Businesses should investigate the multiple possibilities of passwordless innovation as it continues to emerge. They should, however, be aware that passwords will continue to be an integral part of the authentication mix for the foreseeable future, and that they must be secured accordingly.
The idea of passwordless authentication has been gaining traction. According to Gartner, 60 percent of large and multinational organizations will use a passwordless approach to improve security by 2022. While these new authentication tools help to minimize user friction, it’s a little early to assume that passwords will be obsolete.
Users are provided with one or more methods of signing into an application or computer without having to enter a password with passwordless authentication. Many of these new passwordless tools have lower friction, which makes them more appealing to consumers. However, further analysis shows that passwords are still used in the authentication process in some way.
Are passwords still a part of the equation?
Passwords are typically used as a backup or fail-safe in these evolving passwordless authentication solutions in case the device refuses access to a legitimate user. As a result, even though a company has implemented this method of authentication for all apps and services, these accounts almost always have a password as a backup authentication method. This means that, while adopting passwordless authentications, businesses must not overlook password protection.
Authenticating systems on the backend is another area where passwords are still needed. It’s almost impossible in a large company to not have systems or software that need a password for authentication. IT administrators have a heap of passwords for a variety of systems that don’t recognize passwordless single sign-on (SSO) for various reasons. Some of these systems are outdated and are unlikely to be modified to support corporate SSO – so getting rid of or replacing them might be impossible.
In order to enhance protection, organizations must carefully analyze passwordless systems and recognize that passwords are still a factor in many cases. Here are some additional problems to remember when using these invisible authentication solutions:
Hackers Continue to be a Problem
Hackers are quick to find flaws in new authentication tools when they become available. They find vulnerabilities in almost every login alternative, from SIM swapping to deep fakes to phishing. Hackers will continue to search for ways to exploit vulnerabilities as these solutions become more popular, adding to the already heavy workload of security teams.
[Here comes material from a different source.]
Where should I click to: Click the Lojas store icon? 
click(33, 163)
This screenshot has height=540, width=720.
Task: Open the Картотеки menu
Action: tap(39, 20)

Challenges Involved with Integration
Overcoming incompatibility with existing systems when implementing a passwordless scheme can be extremely challenging. Converting any of these systems for organizations with a large number of users, hybrid infrastructures, multiple applications, and complex login flows is time-consuming and costly, and organizations should not not take this lightly.
Many of these new developments are revolutionary, but they require latest laptops or smartphones. When a company wants to use biometric authentication, for example, each user must have a system that is up to date and has certain capabilities. In mid-sized to large companies, the cost of doing so is significant. Similarly, hardware tokens require a large investment, which is compounded by the fact that these tokens are often lost, resulting in a recurring expense. This can be challenging for both employees and customers.
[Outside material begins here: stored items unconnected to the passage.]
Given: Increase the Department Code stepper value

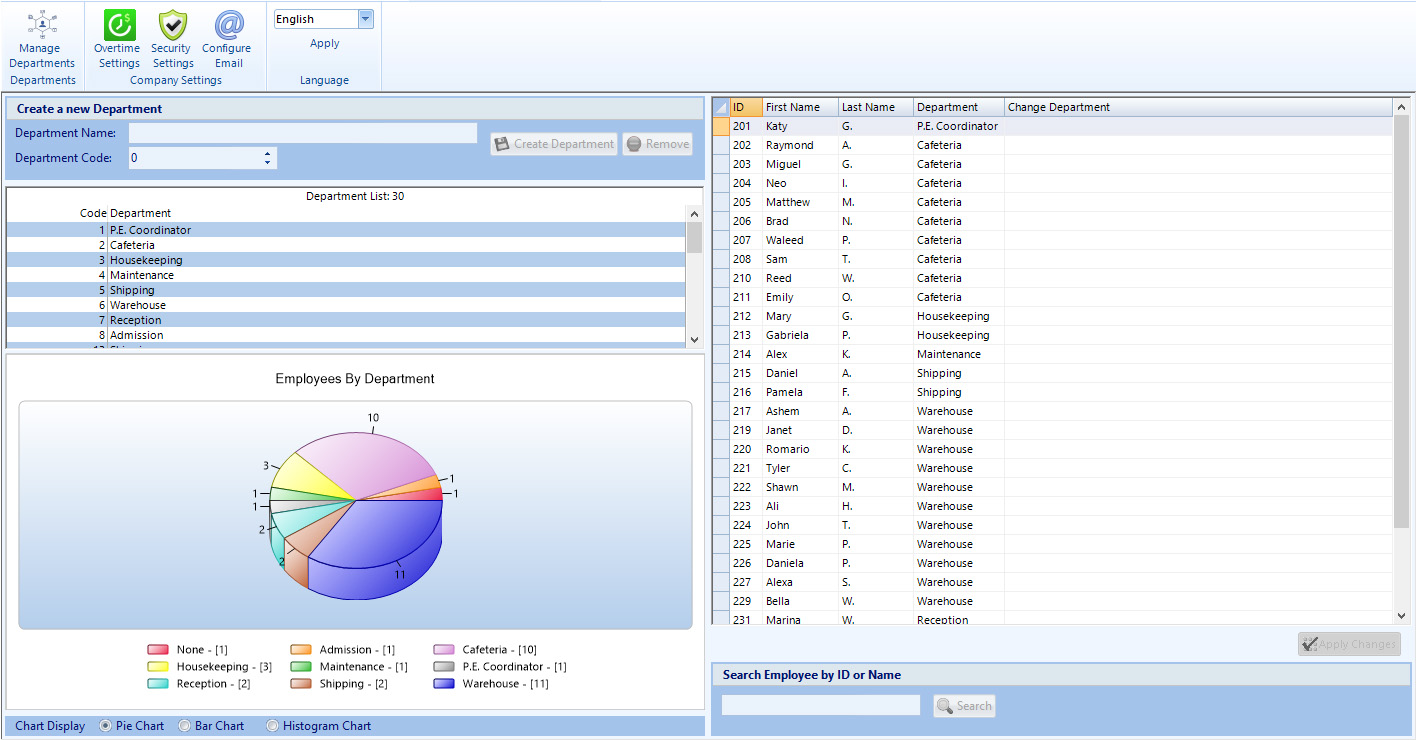Looking at the screenshot, I should tap(267, 153).
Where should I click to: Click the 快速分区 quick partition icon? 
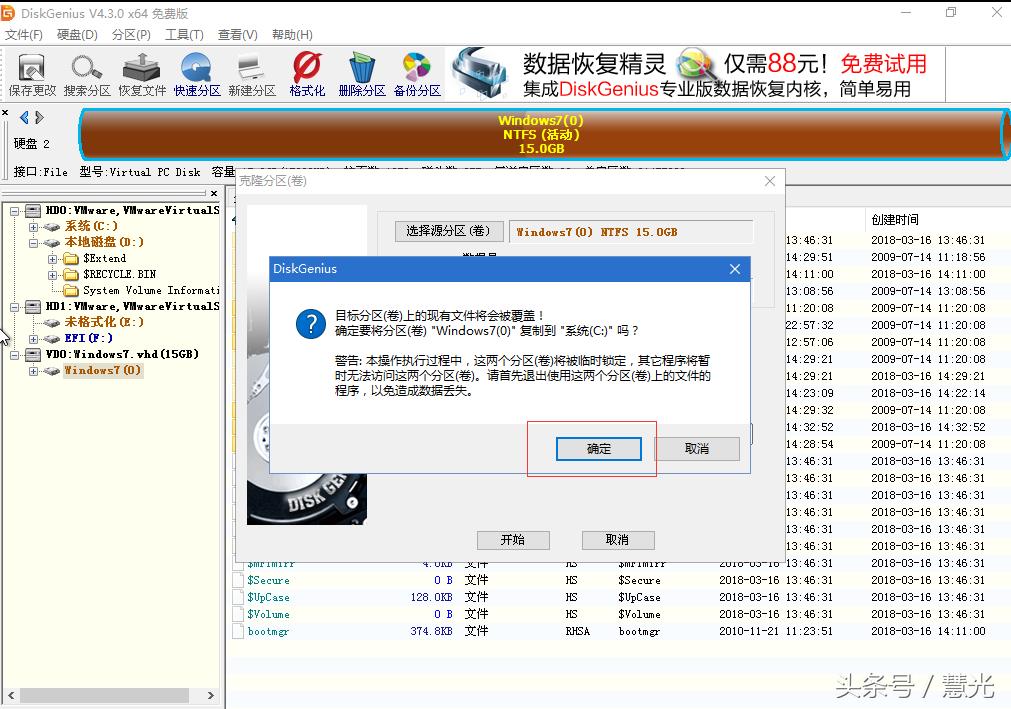[196, 73]
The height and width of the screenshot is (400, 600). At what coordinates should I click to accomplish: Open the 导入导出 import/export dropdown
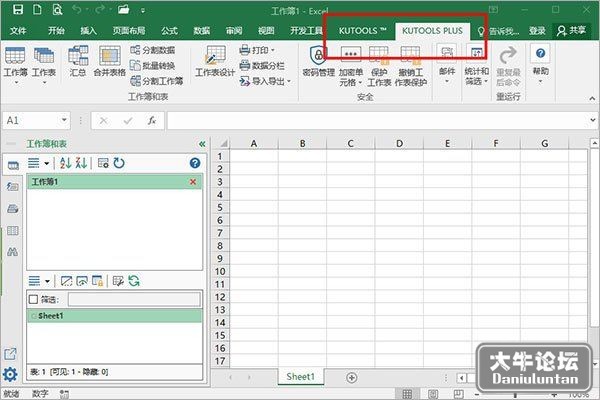pyautogui.click(x=265, y=81)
OTP-Only Solutions Can be Risky
Some products being marketed as passwordless use an email or SMS-based OTP as a single factor. Given that attackers can hack email accounts, and SIM swapping is still not difficult, depending on these mechanisms as a passwordless authentication solution for something other than low-security applications is risky.
As a result, a better alternative for organizations is to take a hybrid approach to authentication – passwordless can be implemented judiciously to minimize user friction and increase protection, while also following strategies and procedures to improve passwords, which will invariably underpin these “passwordless” solutions for some time.